> **EXTRACTED RECORDS**:
──────────────────────────────

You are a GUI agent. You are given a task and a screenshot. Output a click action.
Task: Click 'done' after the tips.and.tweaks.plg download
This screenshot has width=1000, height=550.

──────────────────────────────

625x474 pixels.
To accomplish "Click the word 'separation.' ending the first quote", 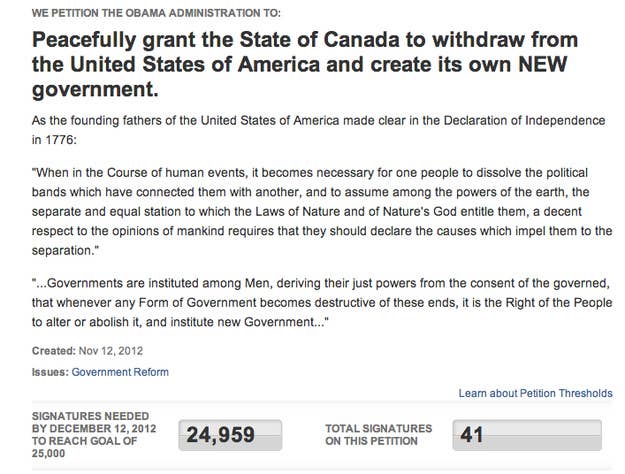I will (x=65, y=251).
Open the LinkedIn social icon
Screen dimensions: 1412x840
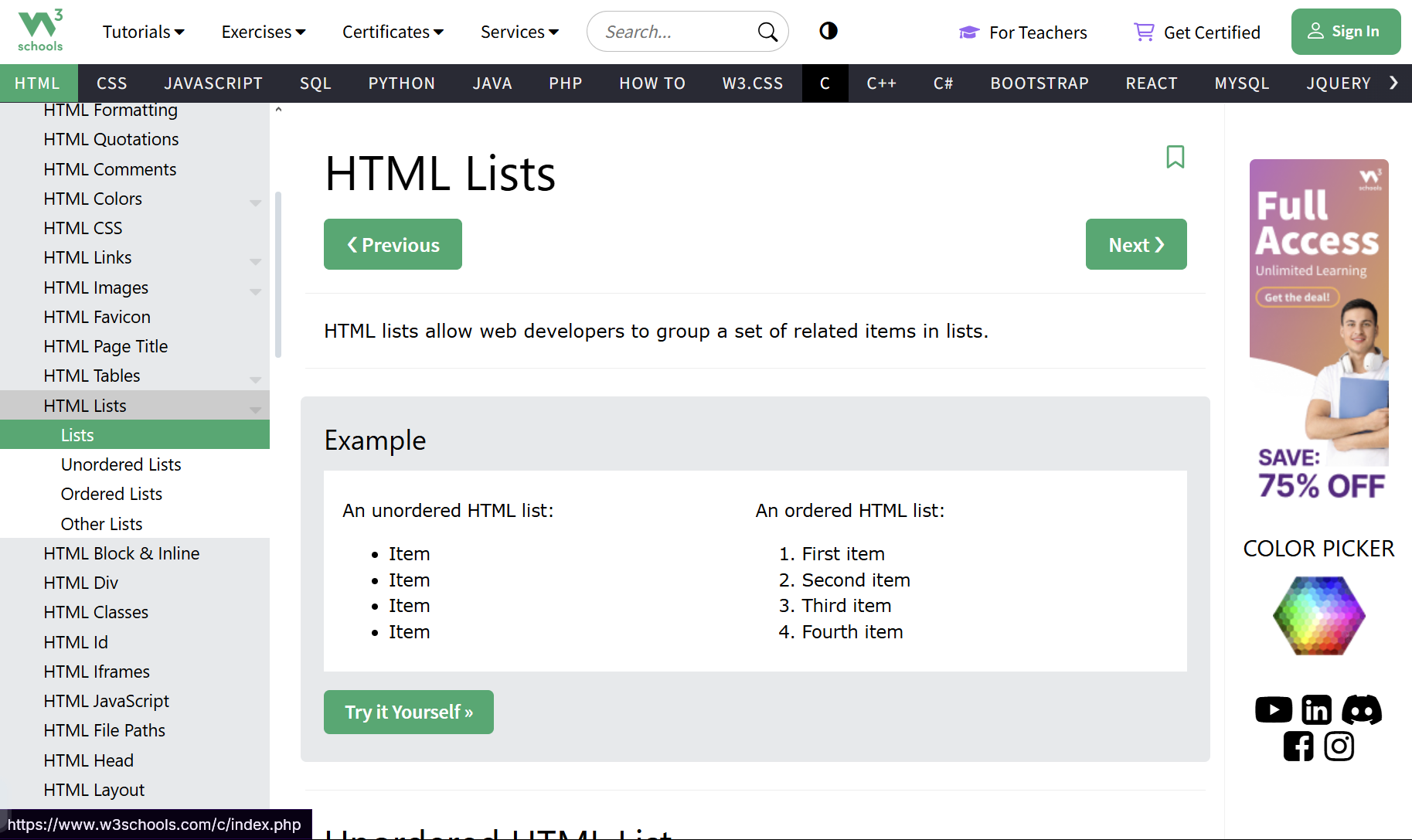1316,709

──────────────────────────────

Repeat the lines word for word, beginning with the line that contains "You are a GUI" and ending after the line that contains "This screenshot has width=1000, height=550.".

You are a GUI agent. You are given a task and a screenshot. Output a click action.
Task: Click 'done' after the tips.and.tweaks.plg download
This screenshot has width=1000, height=550.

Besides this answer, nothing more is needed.